■ Your objective ■
From the partition permission commit below, reproduce verbatim the stretch from "Currently, we check" through "rel, Oid partRelOid)".

■ Document extract ■
+---+

Add permission check for MERGE/SPLIT partition operations

Currently, we check only owner permission for the parent table before MERGE/SPLIT partition operations. This leads to a security hole when users can get access to the data of partitions without permission. This commit fixes this problem by requiring owner permission on all the partitions involved. Reported-by: Alexander Lakhin Discussion: https://postgr.es/m/0520c72e-8d97-245e-53f9-173beca2ab2e%40gmail.com Author: Dmitry Koval, Alexander Korotkov
2025-08-18 12:22:09 +03:00 · 2024-05-13 00:00:21 +03:00
parent cff4e5a36b
commit 3ca43dbbb6
5 changed files with 129 additions and 0 deletions
--- a/src/backend/parser/parse_utilcmd.c
+++ b/src/backend/parser/parse_utilcmd.c
@@ -3456,6 +3456,11 @@ checkPartition(Relation rel, Oid partRelOid)
 						RelationGetRelationName(partRel),
 						RelationGetRelationName(rel))));

+	/* Permissions checks */
+	if (!object_ownercheck(RelationRelationId, RelationGetRelid(partRel), GetUserId()))
+		aclcheck_error(ACLCHECK_NOT_OWNER, get_relkind_objtype(partRel->rd_rel->relkind),
+					   RelationGetRelationName(partRel));
+
 	relation_close(partRel, AccessShareLock);
 }

+---+

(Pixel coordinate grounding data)

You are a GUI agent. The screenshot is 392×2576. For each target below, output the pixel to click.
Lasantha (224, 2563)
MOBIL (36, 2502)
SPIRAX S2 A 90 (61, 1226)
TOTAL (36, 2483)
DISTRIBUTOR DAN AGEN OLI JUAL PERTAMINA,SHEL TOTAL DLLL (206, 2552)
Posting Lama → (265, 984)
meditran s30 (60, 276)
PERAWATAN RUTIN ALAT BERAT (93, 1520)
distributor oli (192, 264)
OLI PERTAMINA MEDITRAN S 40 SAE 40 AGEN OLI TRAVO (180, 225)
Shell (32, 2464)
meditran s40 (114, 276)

+---+

■ Result for this task ■
Currently, we check only owner permission for the parent table before MERGE/SPLIT partition operations. This leads to a security hole when users can get access to the data of partitions without permission. This commit fixes this problem by requiring owner permission on all the partitions involved. Reported-by: Alexander Lakhin Discussion: https://postgr.es/m/0520c72e-8d97-245e-53f9-173beca2ab2e%40gmail.com Author: Dmitry Koval, Alexander Korotkov
2025-08-18 12:22:09 +03:00 · 2024-05-13 00:00:21 +03:00
parent cff4e5a36b
commit 3ca43dbbb6
5 changed files with 129 additions and 0 deletions
--- a/src/backend/parser/parse_utilcmd.c
+++ b/src/backend/parser/parse_utilcmd.c
@@ -3456,6 +3456,11 @@ checkPartition(Relation rel, Oid partRelOid)